A large number of children suffer tooth loss at a wide range of ages. Frequent causes of tooth loss in children are congenital hypodontia, trauma and caries. The absence of teeth leads to loss of function and lack of normal alveolar growth, along with unpleasant esthetics that hamper the psychosocial development of the young child. Conventionally, tooth loss in children has been managed with conservative approaches which includes space maintainers, removable dentures and sometimes fixed prosthesis. However, these treatment approaches have a lot of disadvantages such as esthetically inappropriate, repeated loosening of the prosthesis and the constant need for replacing the prosthesis due the arch shape /space discrepancies.

Researchers have been constantly working for a permanent or long-lasting solution for children suffering from tooth loss. This led to the thought that dental implants could be an option in growing children for transitional replacement which led to the clinical usage of narrow diameter non-Osseo integrating dental implants. Transitional implants are narrow diameter implants that were developed to support provisional fixed restorations during the phase of osseointegration of the definitive implants and are usually placed simultaneously with definitive implants [1].
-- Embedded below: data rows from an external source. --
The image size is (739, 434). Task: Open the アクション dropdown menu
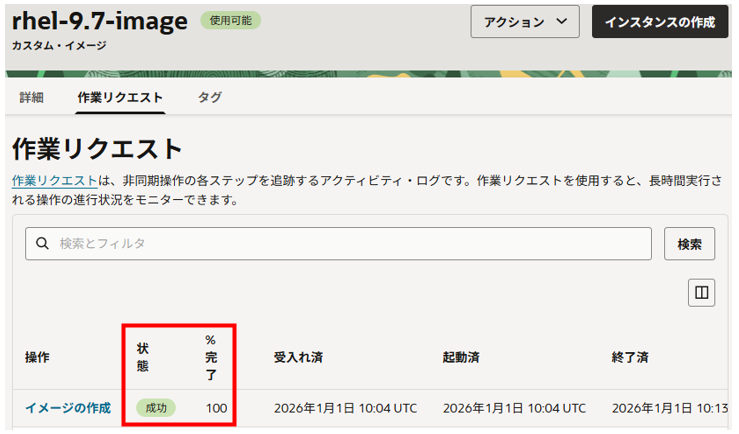coord(525,22)
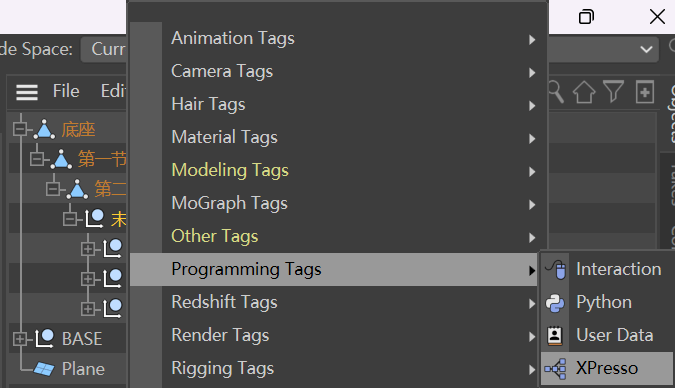This screenshot has width=675, height=388.
Task: Click the home path icon
Action: (x=584, y=92)
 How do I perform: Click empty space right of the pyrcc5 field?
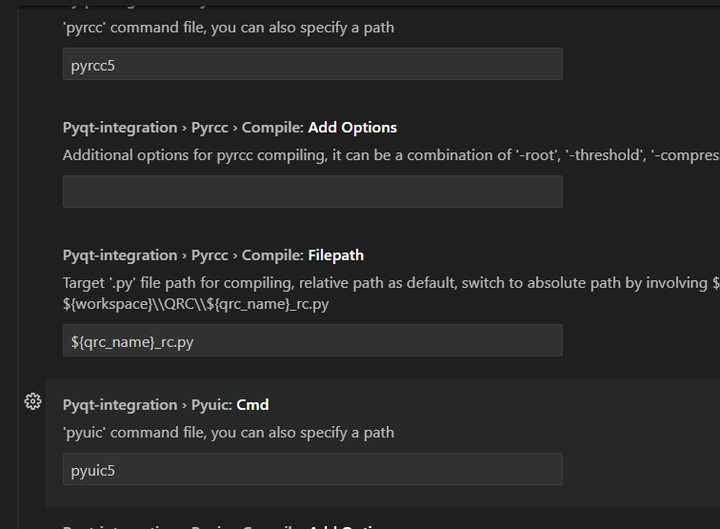point(640,64)
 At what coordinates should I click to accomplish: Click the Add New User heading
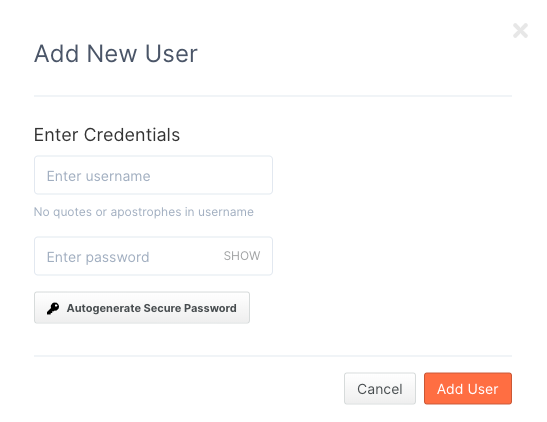(116, 54)
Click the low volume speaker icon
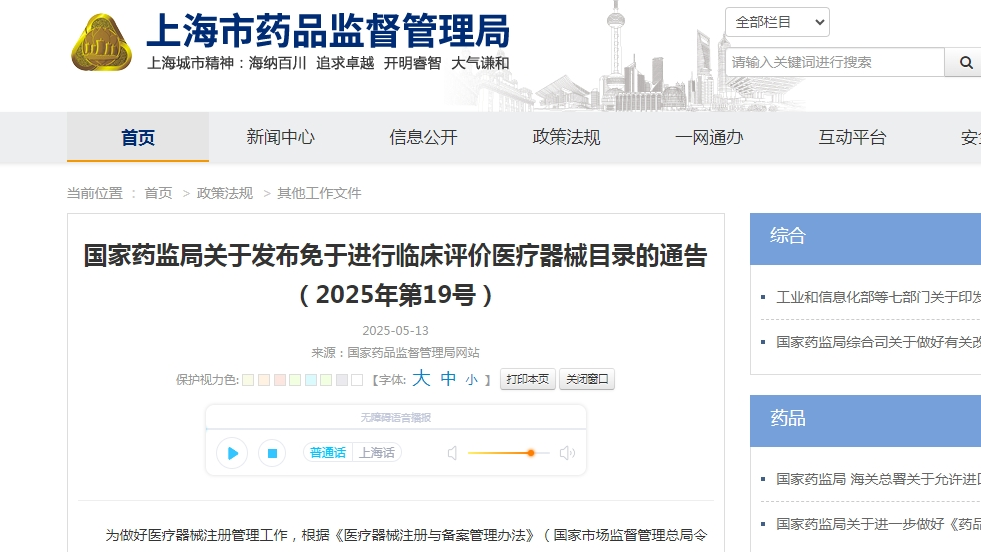 point(452,453)
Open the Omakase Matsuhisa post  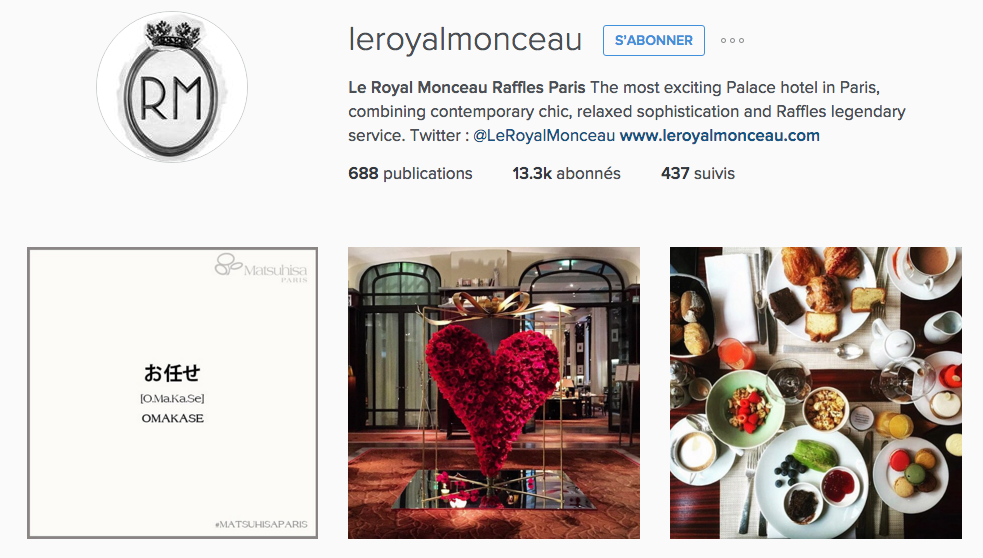(172, 392)
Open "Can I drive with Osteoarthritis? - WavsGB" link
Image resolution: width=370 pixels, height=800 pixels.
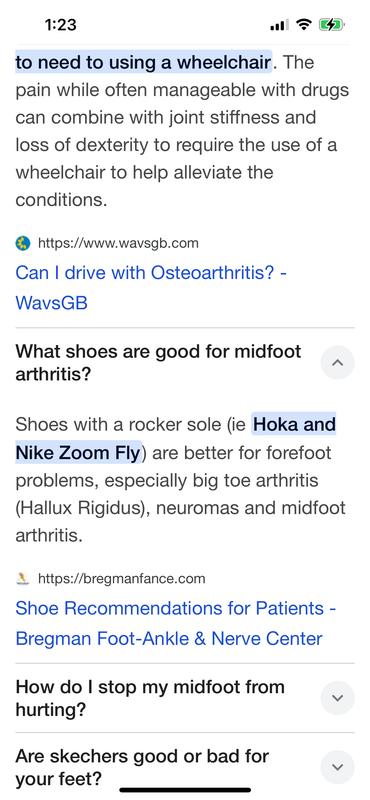pyautogui.click(x=151, y=288)
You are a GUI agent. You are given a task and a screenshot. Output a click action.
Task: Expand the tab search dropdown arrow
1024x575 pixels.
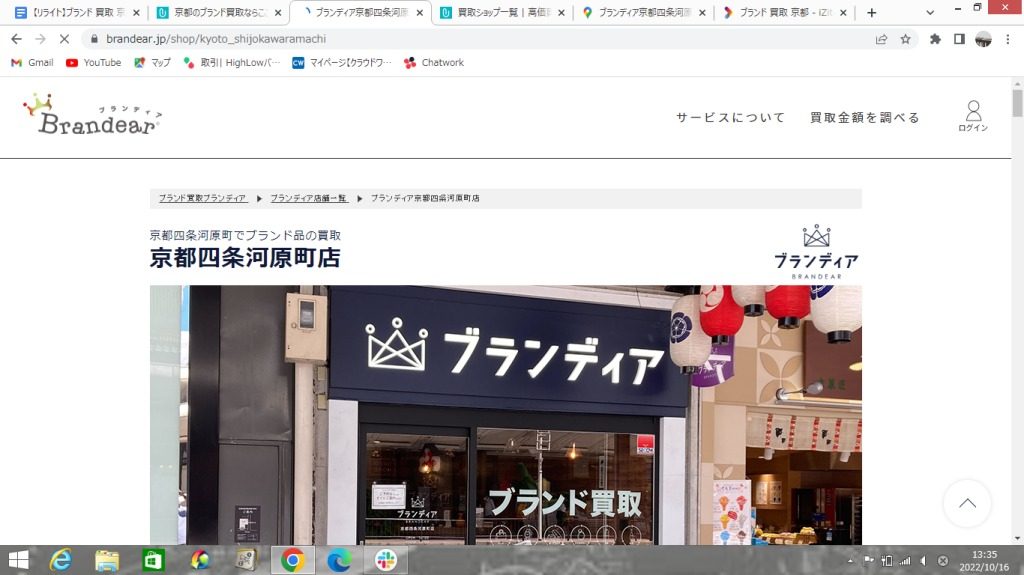click(931, 12)
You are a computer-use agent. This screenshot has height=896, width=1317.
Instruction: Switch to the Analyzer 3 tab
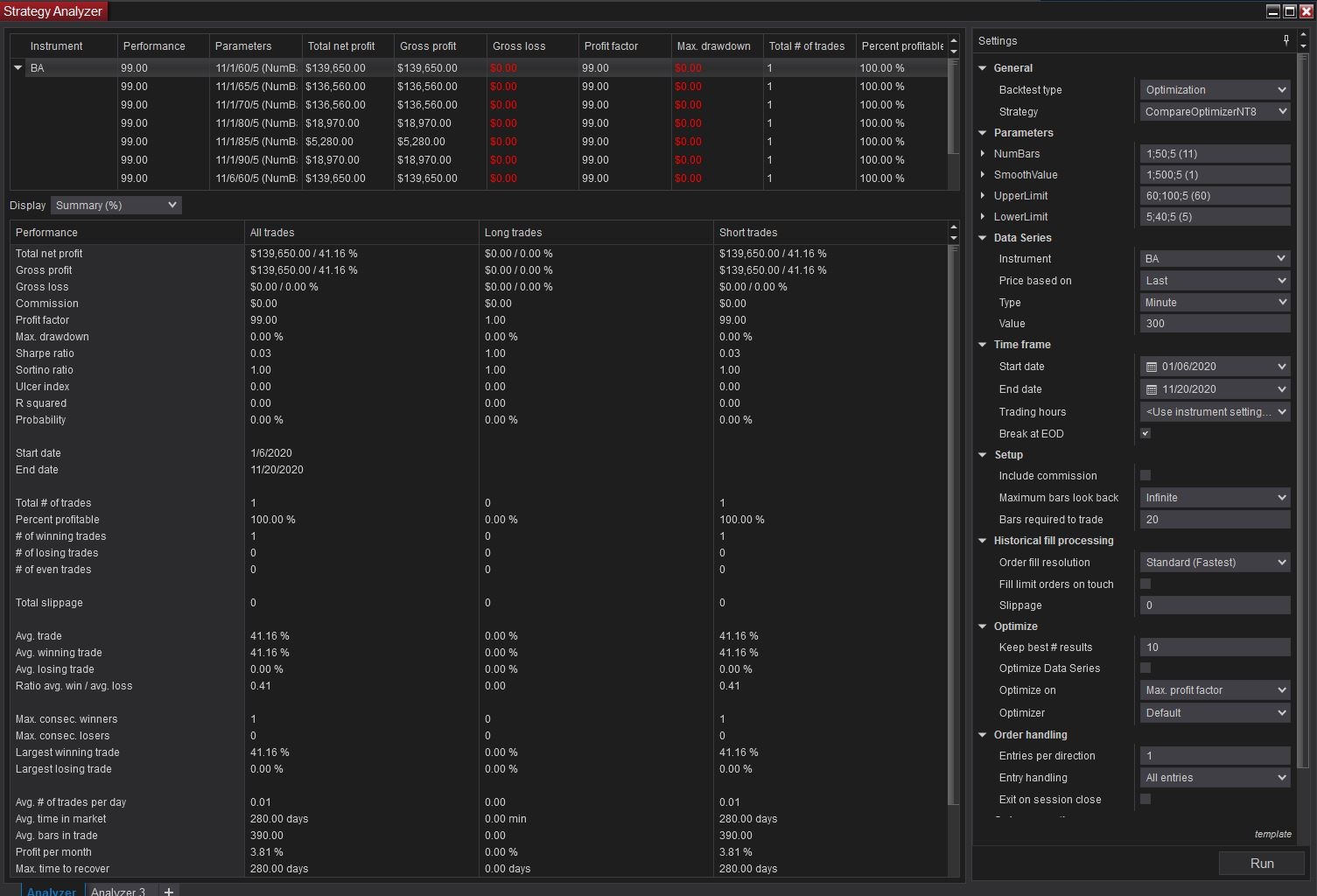tap(118, 891)
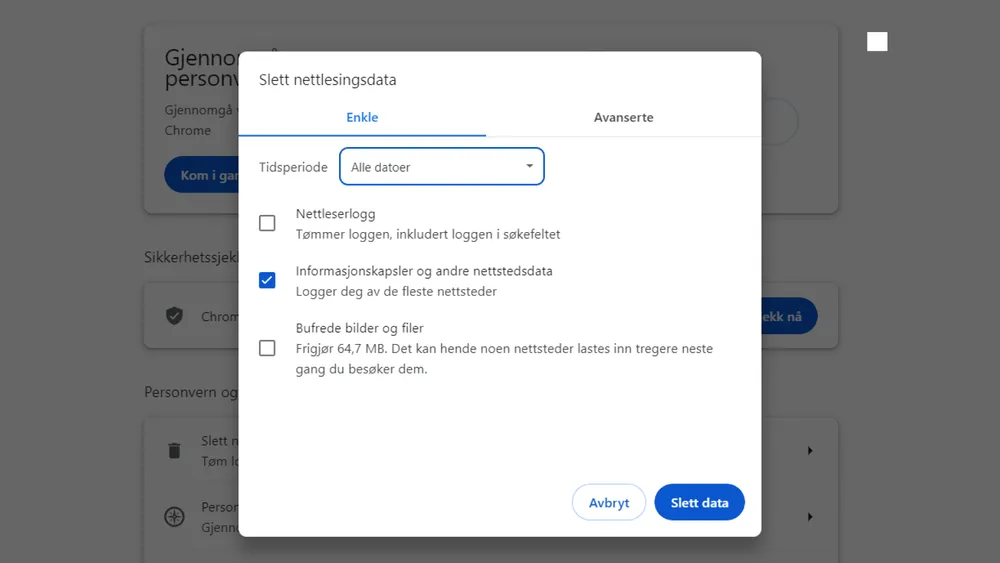This screenshot has width=1000, height=563.
Task: Click the 'Logger deg av de fleste nettsteder' description
Action: click(x=396, y=292)
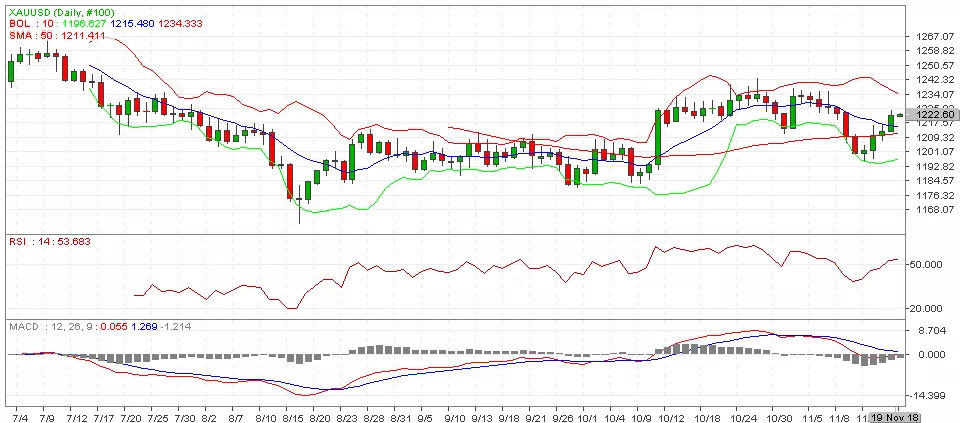Click the MACD 8.704 scale label
The image size is (960, 423).
coord(930,330)
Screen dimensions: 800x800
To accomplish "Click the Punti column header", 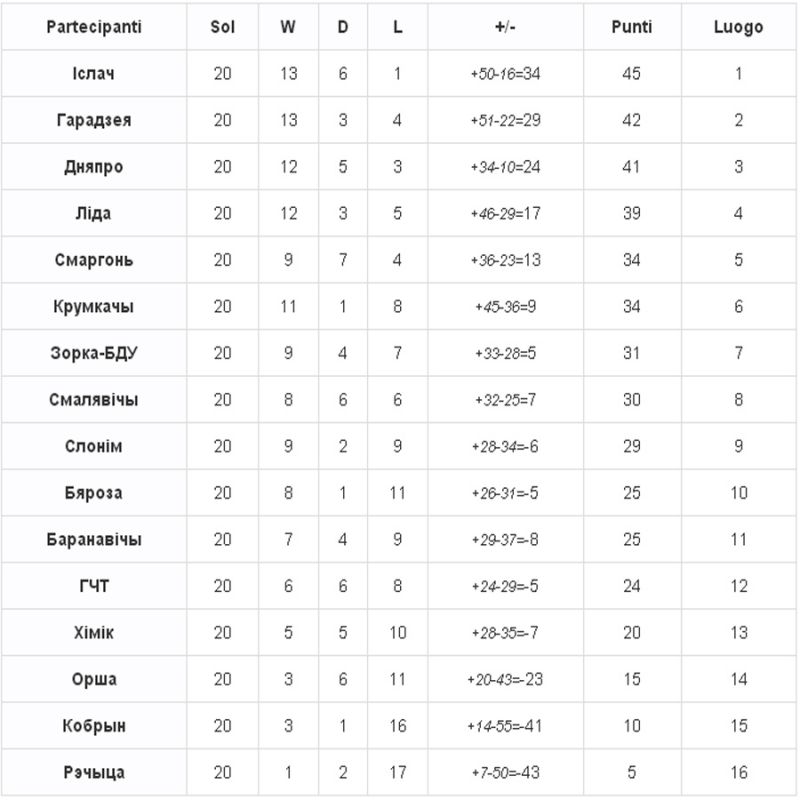I will tap(631, 27).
Today many authors report successful placement of implants in children, however the long-term results on the stability, effect on alveolar bone growth and face etc. remains controversial. Any surgical insult to the tissues in a growing phase can have a significant impact on the growth and development. In early childhood, increase in the width of the cranial base and the growth of the median suture influences the transverse growth of the maxilla. At puberty, the sutural growth is accelerated which if the first osntha lla thre dimensions to be completed in a child during adolescence [2]. Even though there have been no problems reported in pediatric implants in the anterior maxillary region, an early implant placement in growing children can lead to diastema formation with the adjacent teeth as transverse growth occurs [3,4].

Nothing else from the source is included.